**SOURCE MATERIAL:**
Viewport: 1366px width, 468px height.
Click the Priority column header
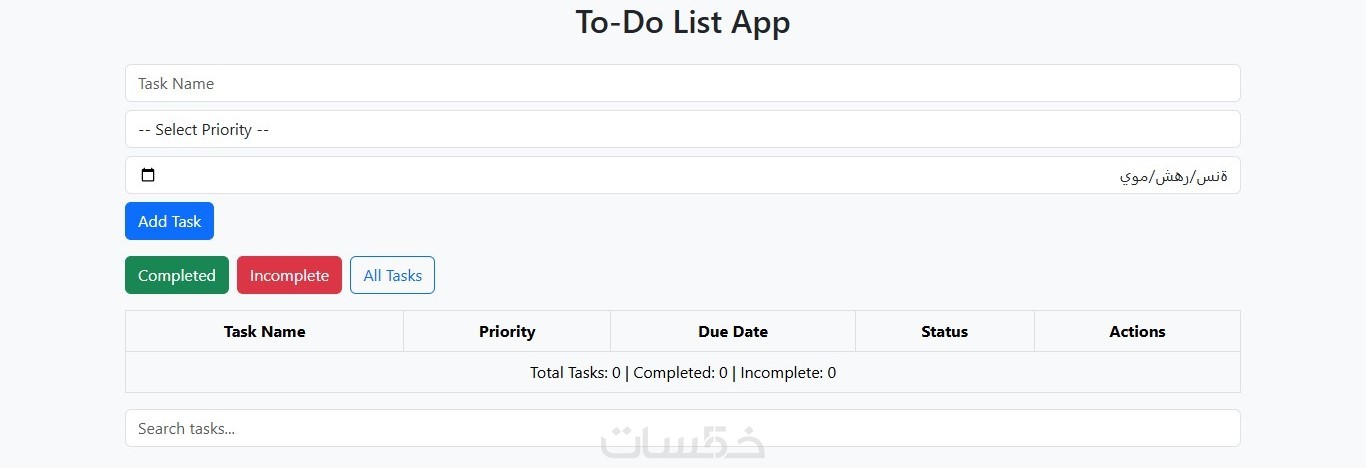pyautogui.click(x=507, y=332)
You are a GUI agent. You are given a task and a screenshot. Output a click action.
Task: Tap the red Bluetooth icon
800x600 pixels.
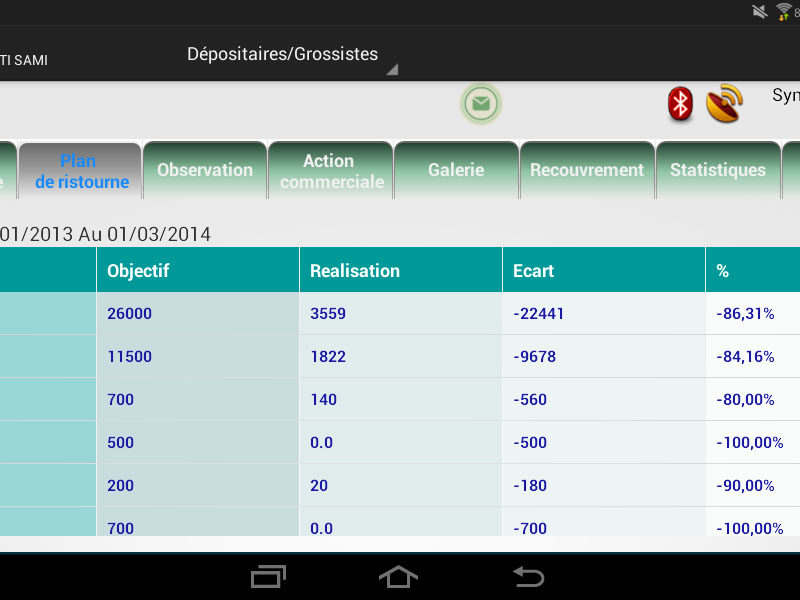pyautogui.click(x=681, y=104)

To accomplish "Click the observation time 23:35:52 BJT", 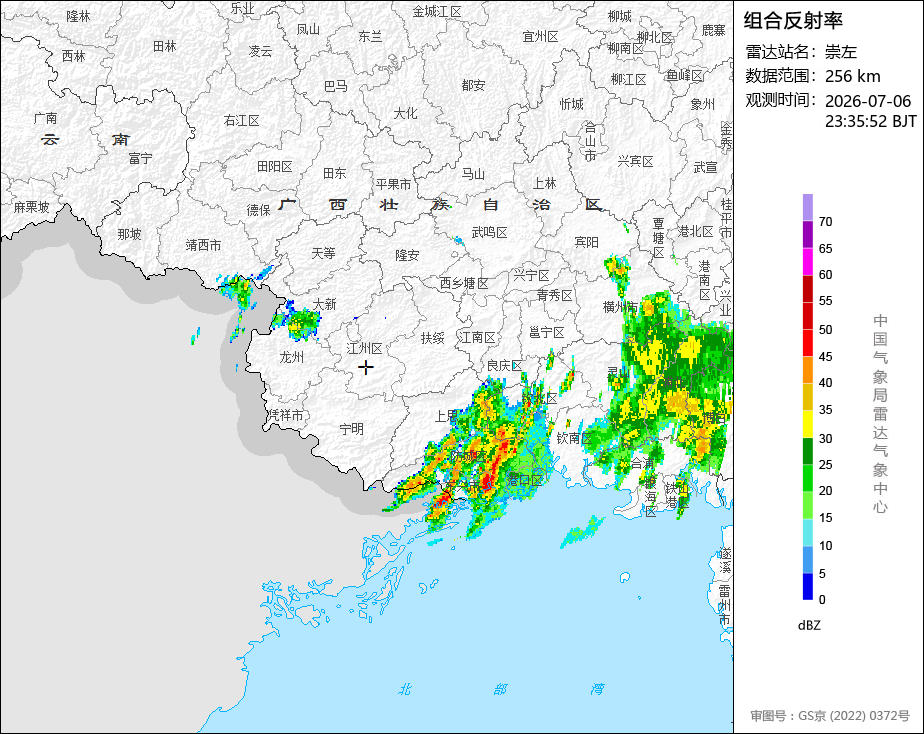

**THE TASK:** Return verbatim every line from the one holding "Click the Priority column header" to the end of the records above. Do not copy the pictures.

**RESPONSE TO THIS TASK:**
Click the Priority column header
pyautogui.click(x=507, y=332)
You are a GUI agent. You are given a task and a screenshot. Output a click action.
Task: Tap the red Bluetooth icon
800x600 pixels.
pyautogui.click(x=681, y=104)

To accomplish "Click the observation time 23:35:52 BJT", 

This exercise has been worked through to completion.